Windstream has described this bankruptcy filing as a proactive step toward allowing WIN to continue business and improve their operations in the coming days.
According to Tony Thomas, President and Chief Executive Officer of Windstream:
“Taking this proactive step will ensure that Windstream has access to the capital and resources we need to continue building on Windstream’s strong operational momentum while we engage in constructive discussions with our creditors regarding the terms of a consensual plan of reorganization. We acted decisively to secure the long-term financial stability of Windstream, and we are confident that, upon completion of the reorganization process, we will be even better positioned to invest in our business, expand our speed and capabilities for our customers and compete for the long term.”

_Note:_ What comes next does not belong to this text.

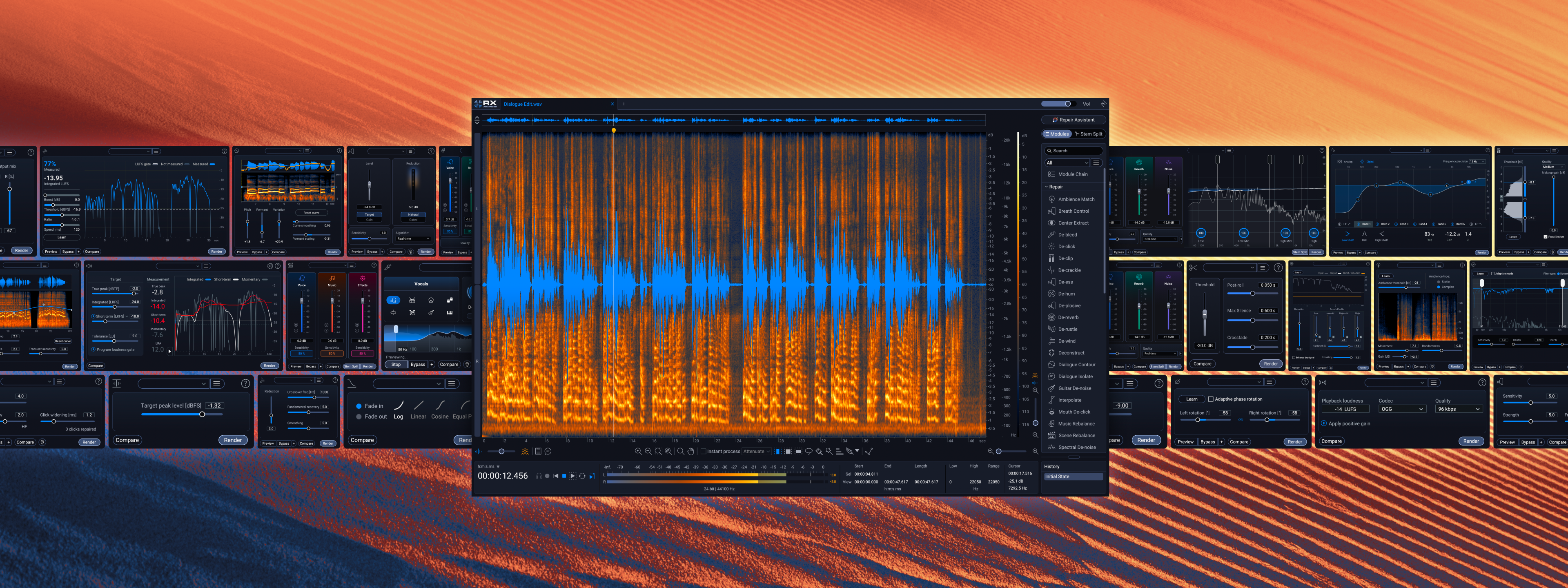This screenshot has width=1568, height=588.
Task: Open the Dialogue Isolate module
Action: 1075,376
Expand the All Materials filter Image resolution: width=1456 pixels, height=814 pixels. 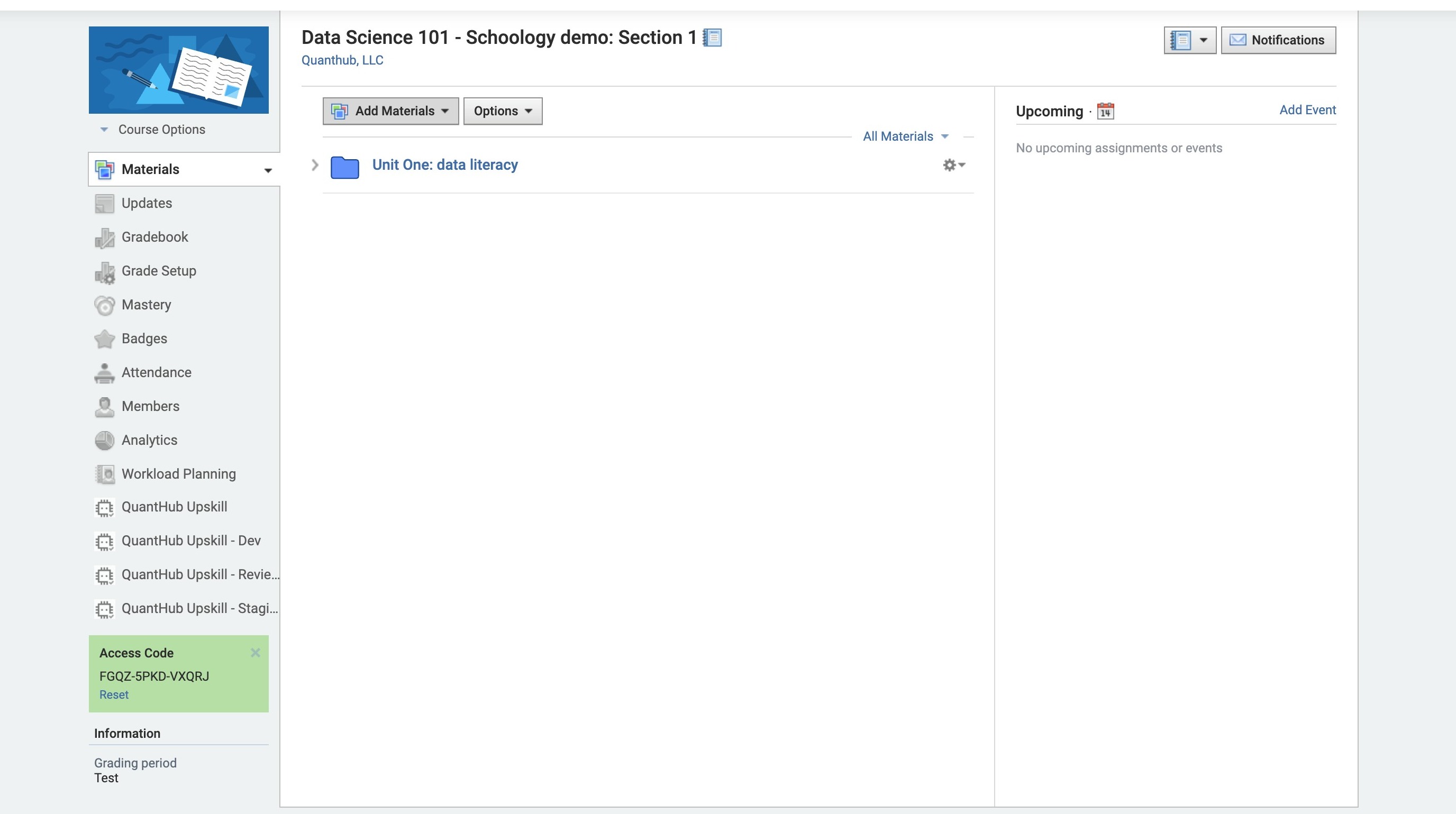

What Chapter 11 Bankruptcy Means for Windstream
Since Windstream filed for Chapter 11 bankruptcy, it will be allowed to continue its operations as usual while it negotiates with creditors. It will also be required to file the following documents with the court:
- schedules of assets and liabilities;
- a schedule of current income and expenditures;
- a schedule of executory contracts and unexpired leases;
- and a statement of financial affairs
Company Plans Restructuring
Windstream will be filing an appeal for the decision by Judge Furman in an attempt to retain the $310 million they have been ordered to pay to Aurelius Capital Management LP. Judge Furman ruled this sum be paid for a technical default, allegedly set-off by the Uniti Group (NSDQ:UNIT) spin-out in 2015. WIN shares plunged on the ruling.

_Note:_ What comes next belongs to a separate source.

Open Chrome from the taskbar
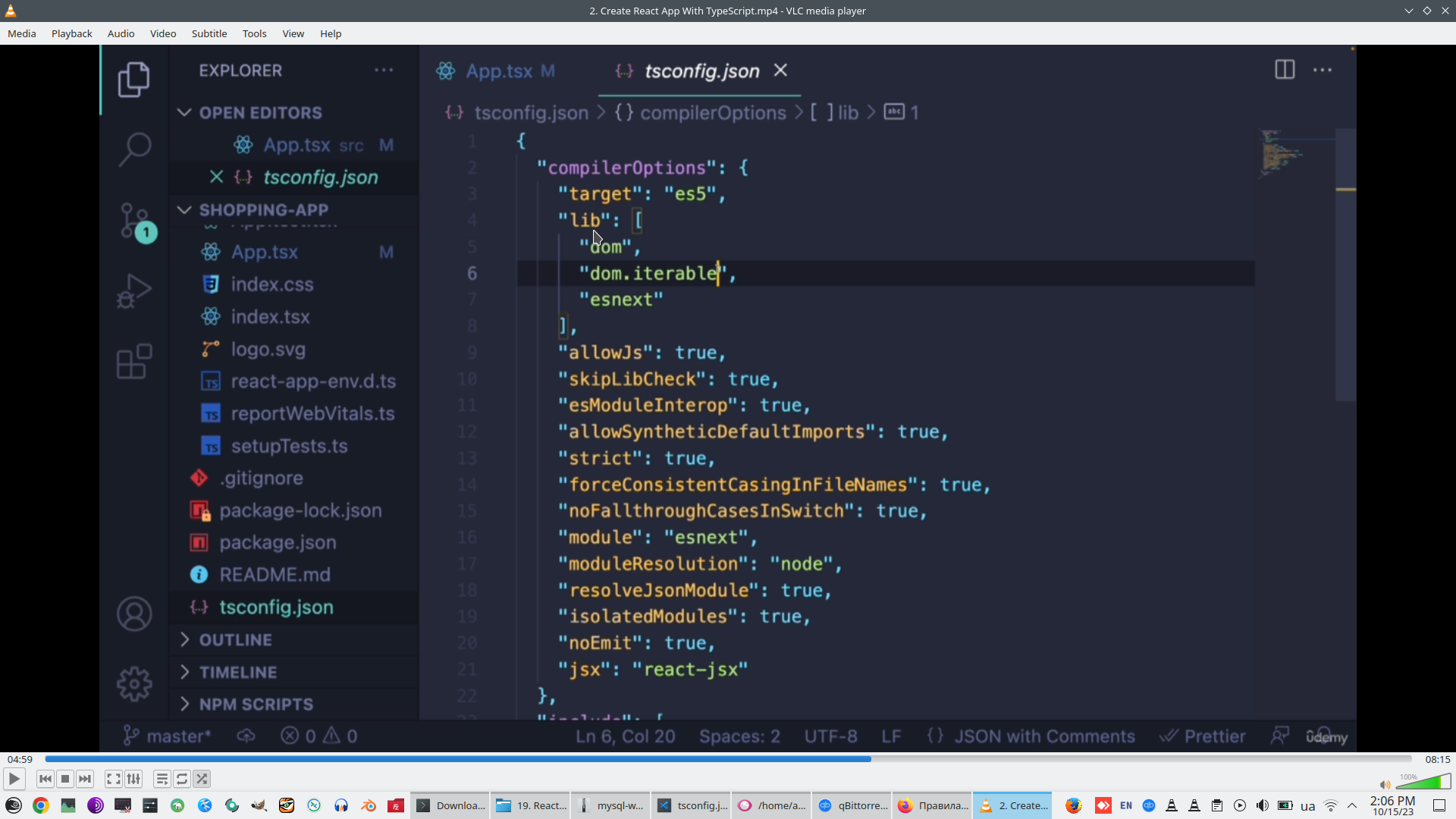Screen dimensions: 1456x819 41,805
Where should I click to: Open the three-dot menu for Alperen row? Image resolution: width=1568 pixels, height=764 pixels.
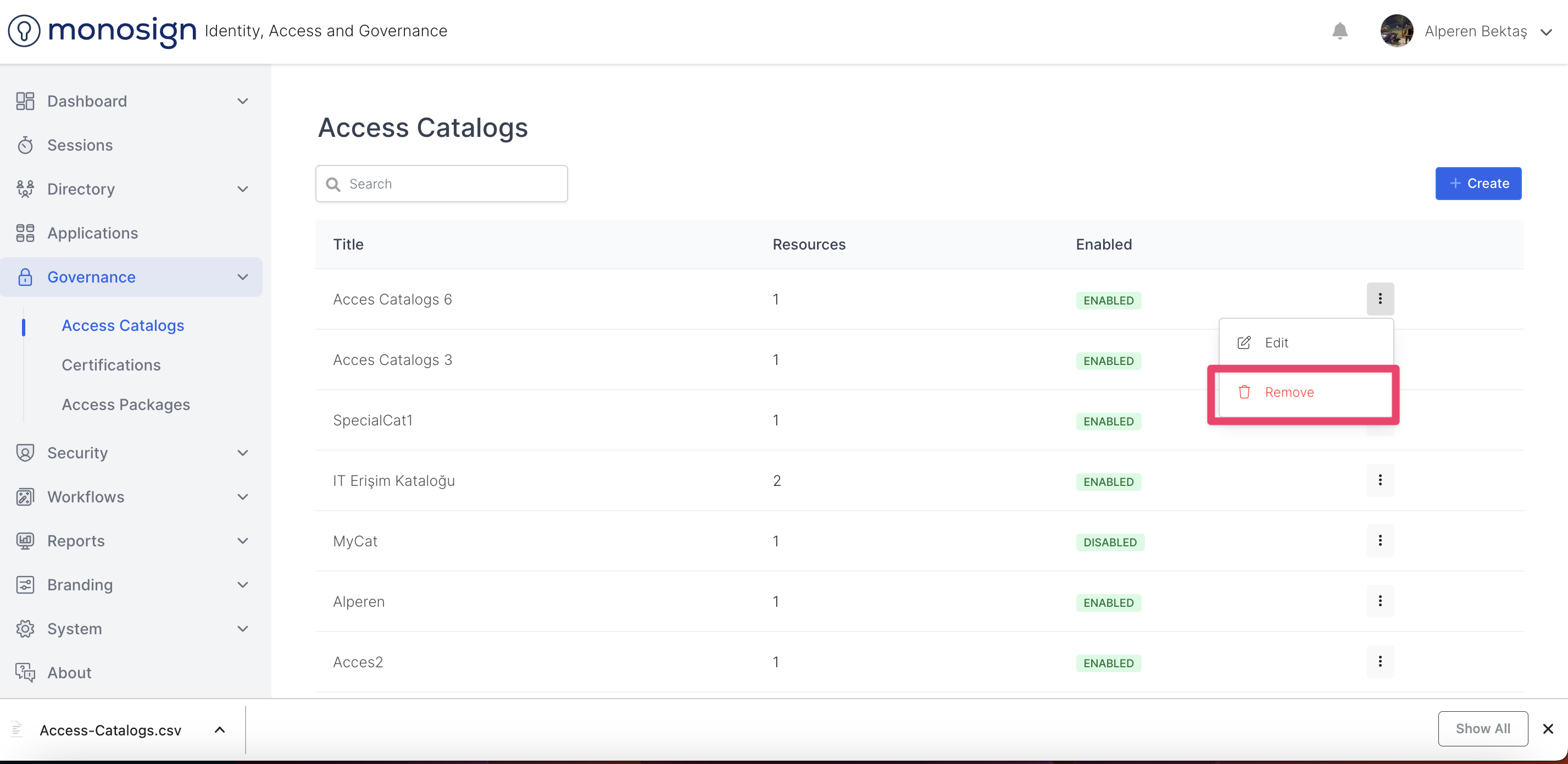1380,601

Uniti Group provides infrastructure for WIN in the form of fiber optic cabling and tower availability. They possess more than 5 million strand miles of fiber optic cable and over 800 wireless towers.
In a press release on February 19th, 2019, Kenny Gunderman, President and Chief Executive Officer of Uniti, commented:
“It is our understanding that Windstream intends to take action and pursue all available options. The validity of our master lease agreement with Windstream was not impacted by the ruling, and access to our network remains critical to Windstream’s operations and its ability to serve its customers.”

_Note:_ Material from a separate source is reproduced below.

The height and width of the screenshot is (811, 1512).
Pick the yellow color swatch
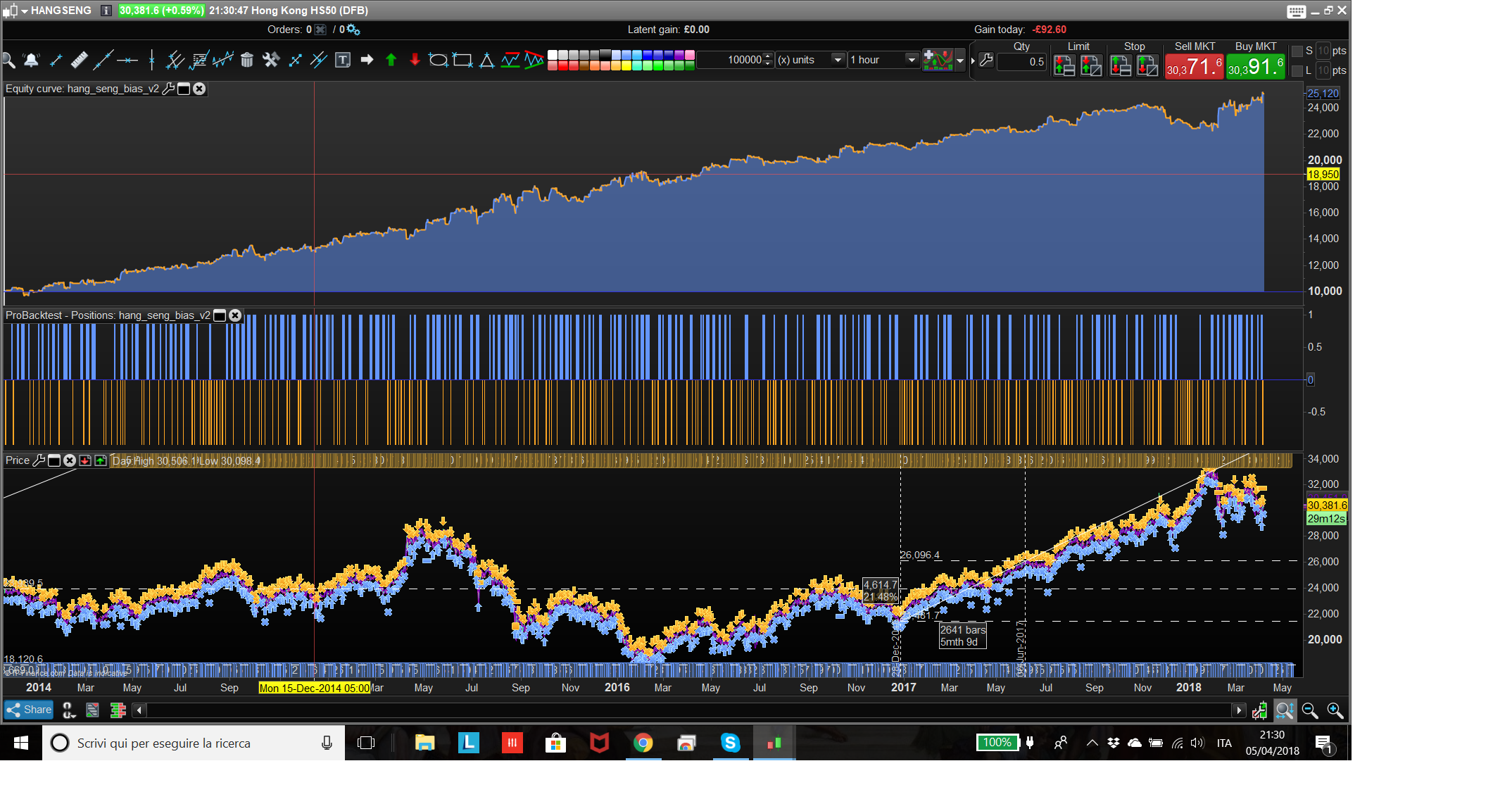click(626, 66)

Citigroup to Provide $1 Billion in Financing
The announced debtor-in-possession financing means that Windstream Holdings will retain its assets and break into a windfall of $1 billion from Citigroup Global Markets if the courts approve their petition. These funds will be added to any debts previously incurred by WIN for repayment at a later date.
WIN will still be expected to pay their debts, in excess of $5.8 billion, but the $1 billion DIP financing will enable them to continue paying suppliers and employees in full to maintain their operations.
What Should Customers Expect?
Bankruptcy sounds scary for customers at first, and Chapter 7 bankruptcy is a frightening concept. Chapter 7 involves assets being sold to pay for the company’s debts, but Chapter 11 will let Windstream continue to operate and expand their service offerings.
At this time, consumers may see light service interruptions or service changes but will likely experience their regular quality of service. In the event that matters grow worse from here, however, customers may experience service difficulty, interruptions, and other negative side-effects. The worst-case scenario would be cancellation of service or company buyout.
Considering WIN’s monopoly of service in some rural areas, cancellation of service or company buyout would be less than ideal but may lead to sale of property to other internet service providers in the future.
While a bankruptcy filing shakes investors and customers alike, Windstream has stated that they have taken the best proactive steps for recovery possible. Customers may experience mild interruptions, but they should generally expect a consistent quality of service if the courts approve the internet provider’s restructuring plans.